===== Material shown

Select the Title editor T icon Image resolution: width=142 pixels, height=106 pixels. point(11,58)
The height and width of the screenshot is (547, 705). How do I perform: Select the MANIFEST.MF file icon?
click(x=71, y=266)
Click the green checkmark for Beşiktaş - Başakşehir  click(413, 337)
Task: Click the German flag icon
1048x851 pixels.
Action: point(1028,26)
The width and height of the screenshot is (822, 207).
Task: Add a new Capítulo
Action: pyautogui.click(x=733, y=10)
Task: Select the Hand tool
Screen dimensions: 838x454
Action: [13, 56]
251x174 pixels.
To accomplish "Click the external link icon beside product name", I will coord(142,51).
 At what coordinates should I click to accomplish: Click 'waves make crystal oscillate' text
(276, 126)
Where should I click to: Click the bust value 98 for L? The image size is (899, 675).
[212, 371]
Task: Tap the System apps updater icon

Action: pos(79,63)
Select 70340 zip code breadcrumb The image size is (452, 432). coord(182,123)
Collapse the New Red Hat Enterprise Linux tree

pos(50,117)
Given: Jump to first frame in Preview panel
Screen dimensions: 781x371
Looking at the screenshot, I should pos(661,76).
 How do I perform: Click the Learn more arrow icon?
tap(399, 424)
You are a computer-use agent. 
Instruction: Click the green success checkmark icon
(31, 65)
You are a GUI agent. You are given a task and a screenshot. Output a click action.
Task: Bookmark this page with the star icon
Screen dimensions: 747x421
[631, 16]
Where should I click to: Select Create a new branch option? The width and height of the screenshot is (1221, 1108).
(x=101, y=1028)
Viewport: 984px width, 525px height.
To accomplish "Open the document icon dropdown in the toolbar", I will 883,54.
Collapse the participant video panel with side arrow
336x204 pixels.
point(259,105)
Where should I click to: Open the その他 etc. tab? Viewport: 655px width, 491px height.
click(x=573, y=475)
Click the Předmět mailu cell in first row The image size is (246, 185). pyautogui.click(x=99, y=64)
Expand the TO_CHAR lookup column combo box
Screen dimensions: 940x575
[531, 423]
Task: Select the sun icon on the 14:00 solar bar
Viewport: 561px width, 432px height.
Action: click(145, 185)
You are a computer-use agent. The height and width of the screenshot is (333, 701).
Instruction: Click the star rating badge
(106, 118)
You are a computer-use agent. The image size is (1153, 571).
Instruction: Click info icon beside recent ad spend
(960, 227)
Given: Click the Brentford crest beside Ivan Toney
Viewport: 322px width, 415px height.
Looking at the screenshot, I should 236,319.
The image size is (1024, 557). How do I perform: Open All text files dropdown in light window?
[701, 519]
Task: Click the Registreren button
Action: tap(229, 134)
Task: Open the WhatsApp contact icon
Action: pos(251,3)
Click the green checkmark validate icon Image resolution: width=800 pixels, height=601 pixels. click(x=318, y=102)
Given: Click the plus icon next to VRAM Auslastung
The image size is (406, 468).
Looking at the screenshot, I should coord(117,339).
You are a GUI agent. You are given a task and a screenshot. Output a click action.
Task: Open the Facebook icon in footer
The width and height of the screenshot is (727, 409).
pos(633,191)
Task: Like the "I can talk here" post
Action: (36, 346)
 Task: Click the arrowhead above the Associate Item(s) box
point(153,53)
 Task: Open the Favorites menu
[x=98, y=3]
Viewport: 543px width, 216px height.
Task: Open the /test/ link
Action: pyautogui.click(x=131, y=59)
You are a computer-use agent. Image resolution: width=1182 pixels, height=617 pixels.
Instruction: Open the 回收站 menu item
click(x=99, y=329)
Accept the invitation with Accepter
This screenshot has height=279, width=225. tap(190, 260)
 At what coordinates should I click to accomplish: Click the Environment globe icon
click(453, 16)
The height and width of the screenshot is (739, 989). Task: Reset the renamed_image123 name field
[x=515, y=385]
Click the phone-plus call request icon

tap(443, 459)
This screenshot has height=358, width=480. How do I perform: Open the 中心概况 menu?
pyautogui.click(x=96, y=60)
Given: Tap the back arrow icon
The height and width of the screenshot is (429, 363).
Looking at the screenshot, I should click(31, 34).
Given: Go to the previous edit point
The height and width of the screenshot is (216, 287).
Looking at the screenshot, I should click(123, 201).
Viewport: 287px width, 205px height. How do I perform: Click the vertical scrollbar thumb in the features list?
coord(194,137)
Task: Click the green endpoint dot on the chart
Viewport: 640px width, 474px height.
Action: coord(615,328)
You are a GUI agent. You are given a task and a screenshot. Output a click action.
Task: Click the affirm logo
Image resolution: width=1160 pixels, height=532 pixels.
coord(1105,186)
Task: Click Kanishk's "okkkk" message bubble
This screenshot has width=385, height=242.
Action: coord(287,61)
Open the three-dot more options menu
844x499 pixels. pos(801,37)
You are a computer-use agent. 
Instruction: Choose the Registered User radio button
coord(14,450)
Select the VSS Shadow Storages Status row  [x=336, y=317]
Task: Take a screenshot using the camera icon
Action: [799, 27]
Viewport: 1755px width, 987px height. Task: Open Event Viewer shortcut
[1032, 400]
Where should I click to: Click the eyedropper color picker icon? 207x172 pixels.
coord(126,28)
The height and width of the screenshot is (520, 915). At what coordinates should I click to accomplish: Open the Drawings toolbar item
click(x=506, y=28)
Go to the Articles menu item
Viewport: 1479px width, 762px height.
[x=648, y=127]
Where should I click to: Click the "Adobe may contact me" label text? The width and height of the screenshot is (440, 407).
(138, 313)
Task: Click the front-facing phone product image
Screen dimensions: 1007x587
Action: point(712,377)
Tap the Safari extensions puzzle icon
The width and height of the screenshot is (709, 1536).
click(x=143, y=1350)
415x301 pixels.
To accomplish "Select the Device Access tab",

==========

Activity. Search the listing for the word "panel" and return each line that holds it.

Answer box.
Given: Jump to first frame in Preview panel
Collapse the participant video panel with side arrow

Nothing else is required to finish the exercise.